** start **
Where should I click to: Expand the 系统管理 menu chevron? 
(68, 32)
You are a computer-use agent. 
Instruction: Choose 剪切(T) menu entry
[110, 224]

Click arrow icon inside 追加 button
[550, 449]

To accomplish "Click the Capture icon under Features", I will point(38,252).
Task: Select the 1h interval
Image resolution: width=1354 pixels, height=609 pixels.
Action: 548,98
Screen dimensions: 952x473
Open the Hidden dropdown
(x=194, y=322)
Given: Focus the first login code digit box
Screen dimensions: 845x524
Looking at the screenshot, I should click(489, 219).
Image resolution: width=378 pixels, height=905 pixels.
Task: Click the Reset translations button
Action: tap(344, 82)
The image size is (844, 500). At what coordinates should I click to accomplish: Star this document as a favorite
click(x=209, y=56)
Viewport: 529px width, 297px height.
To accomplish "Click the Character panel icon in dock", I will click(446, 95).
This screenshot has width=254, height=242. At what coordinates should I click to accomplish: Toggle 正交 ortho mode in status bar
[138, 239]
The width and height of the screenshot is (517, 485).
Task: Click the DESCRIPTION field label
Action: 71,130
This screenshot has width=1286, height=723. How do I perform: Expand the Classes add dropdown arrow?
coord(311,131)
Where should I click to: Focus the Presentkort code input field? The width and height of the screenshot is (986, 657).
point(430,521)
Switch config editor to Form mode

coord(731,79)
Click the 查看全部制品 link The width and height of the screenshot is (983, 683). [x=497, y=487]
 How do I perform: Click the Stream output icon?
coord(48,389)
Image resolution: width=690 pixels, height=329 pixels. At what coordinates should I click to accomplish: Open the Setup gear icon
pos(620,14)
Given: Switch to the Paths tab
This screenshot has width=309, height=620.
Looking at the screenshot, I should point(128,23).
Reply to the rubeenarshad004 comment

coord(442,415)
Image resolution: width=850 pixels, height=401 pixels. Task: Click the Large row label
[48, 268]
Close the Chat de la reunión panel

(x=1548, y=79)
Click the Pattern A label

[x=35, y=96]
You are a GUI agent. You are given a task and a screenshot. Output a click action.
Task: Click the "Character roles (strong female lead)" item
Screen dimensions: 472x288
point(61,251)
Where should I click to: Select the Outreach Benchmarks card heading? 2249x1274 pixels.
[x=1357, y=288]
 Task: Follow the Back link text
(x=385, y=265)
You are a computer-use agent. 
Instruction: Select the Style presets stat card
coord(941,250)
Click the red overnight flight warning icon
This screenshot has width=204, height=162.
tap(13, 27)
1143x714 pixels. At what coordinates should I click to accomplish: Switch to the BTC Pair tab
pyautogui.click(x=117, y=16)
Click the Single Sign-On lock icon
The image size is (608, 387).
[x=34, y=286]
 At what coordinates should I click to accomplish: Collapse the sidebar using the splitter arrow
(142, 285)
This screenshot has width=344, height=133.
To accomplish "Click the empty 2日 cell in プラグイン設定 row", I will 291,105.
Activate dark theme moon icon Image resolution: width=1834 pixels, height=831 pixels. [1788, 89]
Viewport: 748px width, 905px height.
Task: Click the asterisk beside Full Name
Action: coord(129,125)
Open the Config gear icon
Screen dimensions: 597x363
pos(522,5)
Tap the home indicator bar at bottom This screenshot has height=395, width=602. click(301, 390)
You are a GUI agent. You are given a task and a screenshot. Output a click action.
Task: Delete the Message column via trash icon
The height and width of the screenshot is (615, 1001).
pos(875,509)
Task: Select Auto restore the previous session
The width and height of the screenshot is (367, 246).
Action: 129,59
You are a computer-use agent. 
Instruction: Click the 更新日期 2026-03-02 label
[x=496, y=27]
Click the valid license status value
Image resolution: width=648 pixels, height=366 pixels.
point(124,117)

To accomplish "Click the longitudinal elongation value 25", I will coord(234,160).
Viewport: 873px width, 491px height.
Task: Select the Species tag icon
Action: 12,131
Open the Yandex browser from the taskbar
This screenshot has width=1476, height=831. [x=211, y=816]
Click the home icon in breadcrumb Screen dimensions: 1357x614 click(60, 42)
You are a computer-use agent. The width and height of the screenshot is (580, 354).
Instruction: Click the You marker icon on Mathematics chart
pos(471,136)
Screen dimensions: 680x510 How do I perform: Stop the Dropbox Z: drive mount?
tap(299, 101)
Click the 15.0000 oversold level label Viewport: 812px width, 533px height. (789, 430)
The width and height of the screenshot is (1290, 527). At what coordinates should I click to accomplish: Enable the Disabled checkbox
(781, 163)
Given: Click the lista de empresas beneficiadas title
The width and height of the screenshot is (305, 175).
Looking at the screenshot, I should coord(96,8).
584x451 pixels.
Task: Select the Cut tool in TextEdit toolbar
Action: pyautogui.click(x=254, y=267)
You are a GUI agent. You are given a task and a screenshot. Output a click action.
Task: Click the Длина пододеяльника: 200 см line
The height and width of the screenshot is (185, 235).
** end **
> _What is required_:
Repeat the records verbatim, from the line containing "Image resolution: width=850" through the line containing "Tap the home", with both of those lines included.

> _Solution_:
Image resolution: width=850 pixels, height=401 pixels. Task: Click the Large row label
[48, 268]
Close the Chat de la reunión panel

(x=1548, y=79)
Click the Pattern A label

[x=35, y=96]
You are a GUI agent. You are given a task and a screenshot. Output a click action.
Task: Click the "Character roles (strong female lead)" item
Screen dimensions: 472x288
point(61,251)
Where should I click to: Select the Outreach Benchmarks card heading? 2249x1274 pixels.
[x=1357, y=288]
 Task: Follow the Back link text
(x=385, y=265)
You are a computer-use agent. 
Instruction: Select the Style presets stat card
coord(941,250)
Click the red overnight flight warning icon
This screenshot has width=204, height=162.
tap(13, 27)
1143x714 pixels. At what coordinates should I click to accomplish: Switch to the BTC Pair tab
pyautogui.click(x=117, y=16)
Click the Single Sign-On lock icon
The image size is (608, 387).
[x=34, y=286]
 At what coordinates should I click to accomplish: Collapse the sidebar using the splitter arrow
(142, 285)
This screenshot has width=344, height=133.
To accomplish "Click the empty 2日 cell in プラグイン設定 row", I will 291,105.
Activate dark theme moon icon Image resolution: width=1834 pixels, height=831 pixels. [1788, 89]
Viewport: 748px width, 905px height.
Task: Click the asterisk beside Full Name
Action: coord(129,125)
Open the Config gear icon
Screen dimensions: 597x363
pos(522,5)
Tap the home indicator bar at bottom This screenshot has height=395, width=602. click(301, 390)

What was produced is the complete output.